The new state Constitution had a “no, really” clause in its version of the Second Amendment. The new version stated that the right to have and use weapons could not be limited by registration, permits, taxes, or licenses of any kind. The new Constitution provided that this right was not only for personal defense, but “to equip the people to ensure, as a practical matter, that the government honors its obligation to protect individual liberties,” and added that: “Infringements on the right to keep and bear arms, however seemingly slight at the time, will not be tolerated by the people, who have the right to overthrow any government attempting to infringe their rights.” That was a not-so-subtle threat.

To keep the government honest and to protect citizens, New Washington needed a militia, but not with that name, which had too many negative connotations.
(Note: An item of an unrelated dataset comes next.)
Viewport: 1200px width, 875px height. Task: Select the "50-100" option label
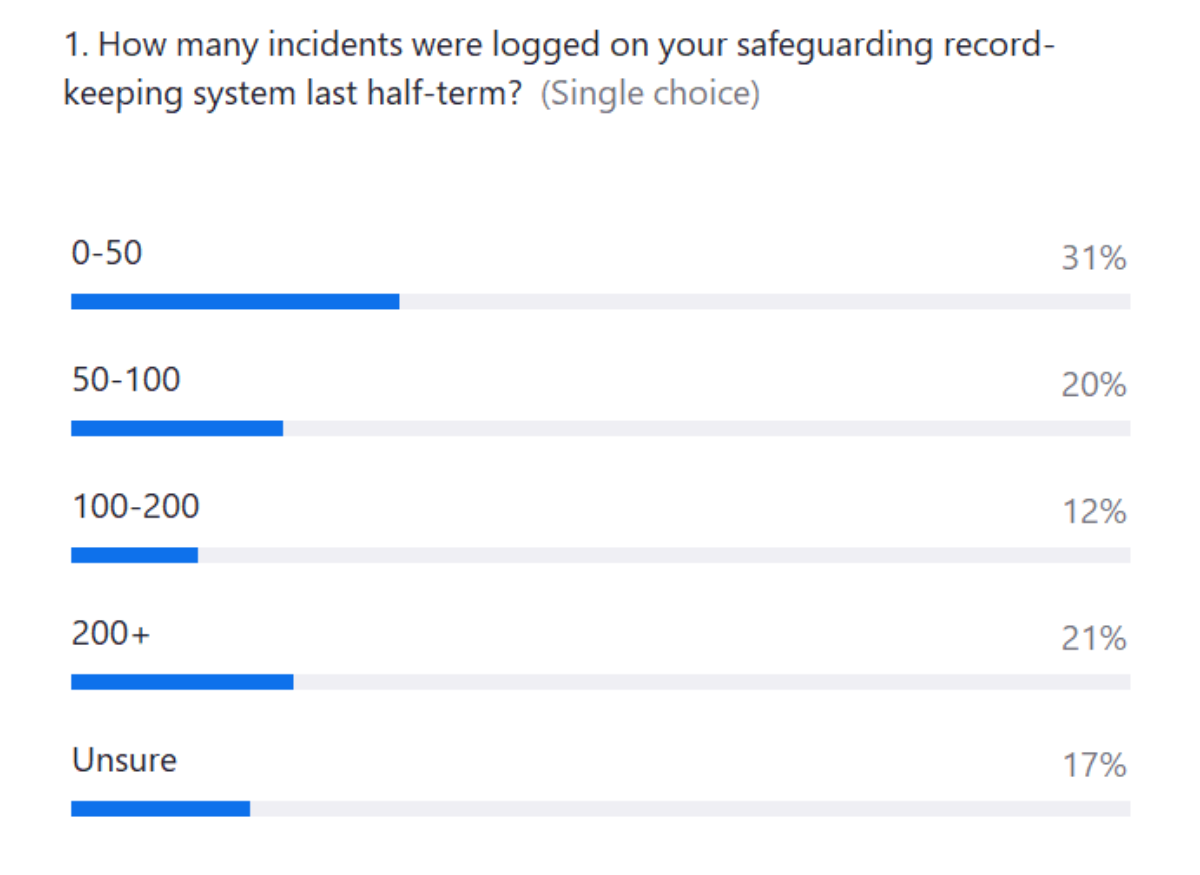pos(126,380)
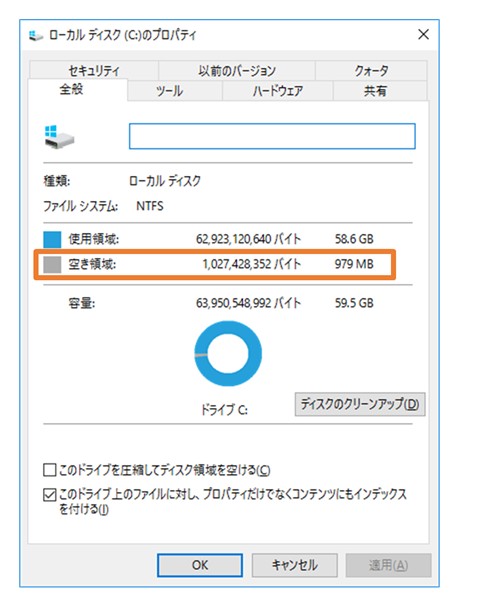This screenshot has width=502, height=605.
Task: Enable このドライブを圧縮 checkbox
Action: pos(49,470)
The new state constitution provided for the “Civil Guard,” which was voluntary and open to all men and women of a certain age. The officers of the Civil Guard would be elected by the members of the unit. The Civil Guard would answer to the people, not the government. The name “Civil Guard” was intentionally picked to contrast it from the “State Guard,” which answered to the state. The Civil Guard was specifically described in the new state Constitution as a check on the power of the government, which would prevent the Civil Guard from becoming a political goon squad like the FCorps had become. The State Guard would maintain a small full-time force that largely existed to be able to train and equip the Civil Guard in times of emergency.